Monday, June 30, 2008

Nothing's Gonna Change My World

It's early afternoon. I am in a waiting room in a doctor's office. Muzak plays faintly in the background. Sitting on all sides of me are old people. From what I heard my parents tell, old people go to the doctor a lot, especially the ones on Medicaid. They reason that the free insurance they have must not go to waste. They go in for a checkup, come back for tests because the doctor has found something wrong, return for more tests because the tests have shown something else that is wrong too and needs to be examined closer. The tests don't lie; old people are fragile. They go to the doctors' offices like they used to go to work when they were younger. It becomes the meaning of their lives; their main interest that they are always happy to discuss with their friends over a cup of tea. I cannot relate to anyone in this waiting room. I sit next to a pile of magazines, dig through "Arthritis Monthly" and the like and finally find a copy of The Ladies' Home Journal. I open it and begin to read.
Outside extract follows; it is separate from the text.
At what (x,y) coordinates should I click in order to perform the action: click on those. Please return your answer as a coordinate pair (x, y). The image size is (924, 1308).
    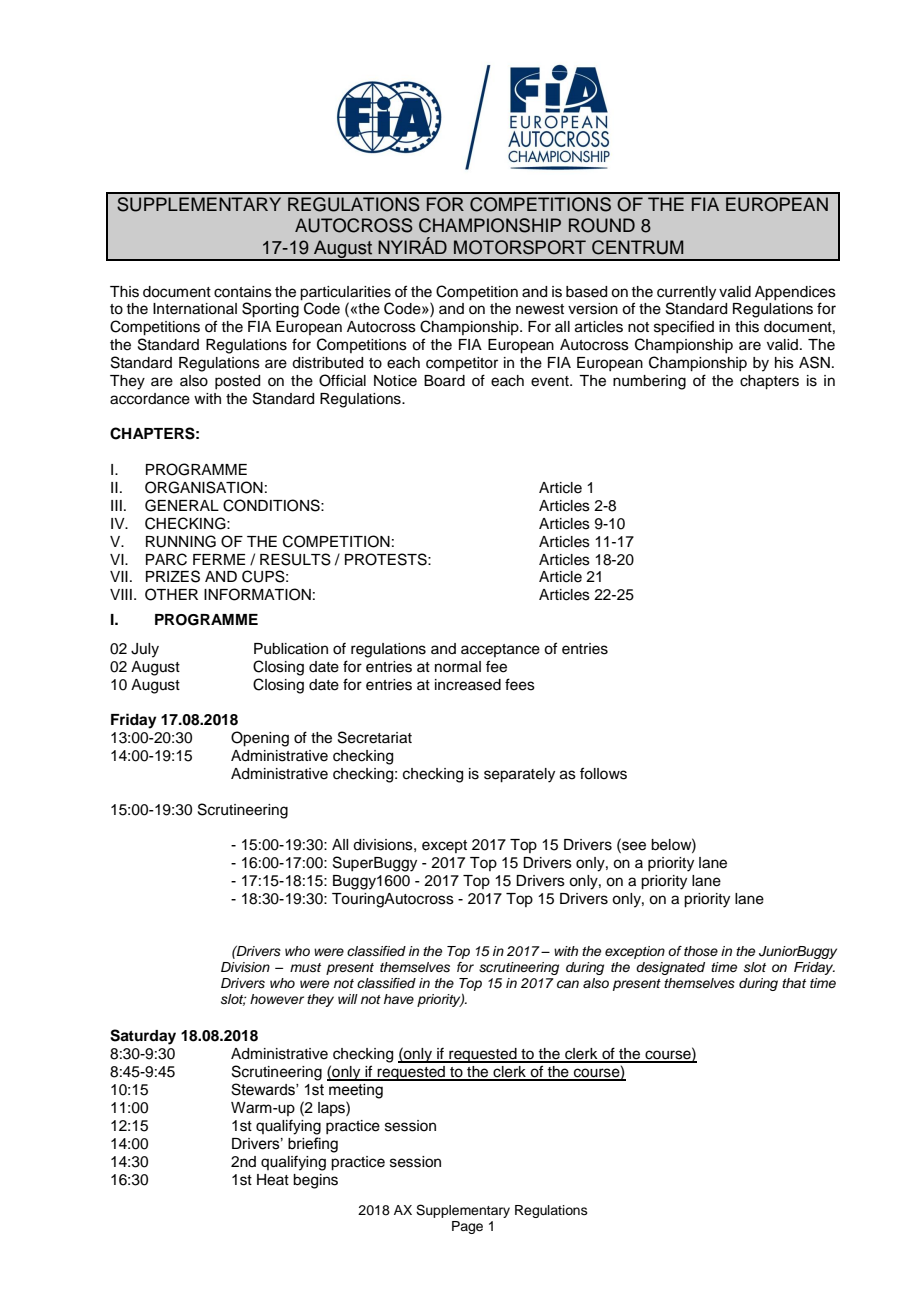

Halfway through an article on low-fat cooking, a new song comes through the speakers.

Words are flying out like endless rain into a paper cup...

Holy smokes! I sit up and listen closer.

This used to be my favorite song when I was fourteen.

The murder of John Lennon sparked a new wave of Beatlemania in my home country, among teenagers anyway. One way or the other, each of us managed to come into possession of a Beatles tape. After school, I'd bring my friends to my apartment and we'd sit in our only room that I shared with my parents and listen to "Rubber Soul" or "Abbey Road" for hours, discussing the intricacies of the lyrics. We'd argue about who was better, Lennon or McCartney. (Lennon, of course.) Just before my parents came back from work, my friends would slip out quietly and I'd sit at my desk, looking like I'd been doing homework that whole time.

I think about those days, the teenage awkwardness, the dreams of growing up and becoming successful. I remember my best friend and a kid who had a crush on me in 7th grade, but covered it up so well, I thought he hated me and I didn't know why. I remember the room I grew up in, the tape deck that was already there when I was born, my friends' faces. For a minute, I am fourteen again.

I look up and see a face with a dreamy expression on it. "Oh, to be a teenager again." Only it isn't my face.

It's some random old guy's.

The man sitting across from me is clearly reliving his own younger days, his own Beatles-related memories. Come to think of it, he is not bad-looking.

He is also at least sixty-five. But at this moment, I can relate to him just as if we had grown up listening to Across the Universe in my parents' apartment together.

I think about my coworkers, about people whose blogs I read. How many of them can tell what "Across the Universe" even is? How many can name all four Beatles? I can do it in my sleep.

It is a sad, sad day the first time you feel one with a senior citizen.

"Welcome to the old age, Goldie," I say to myself.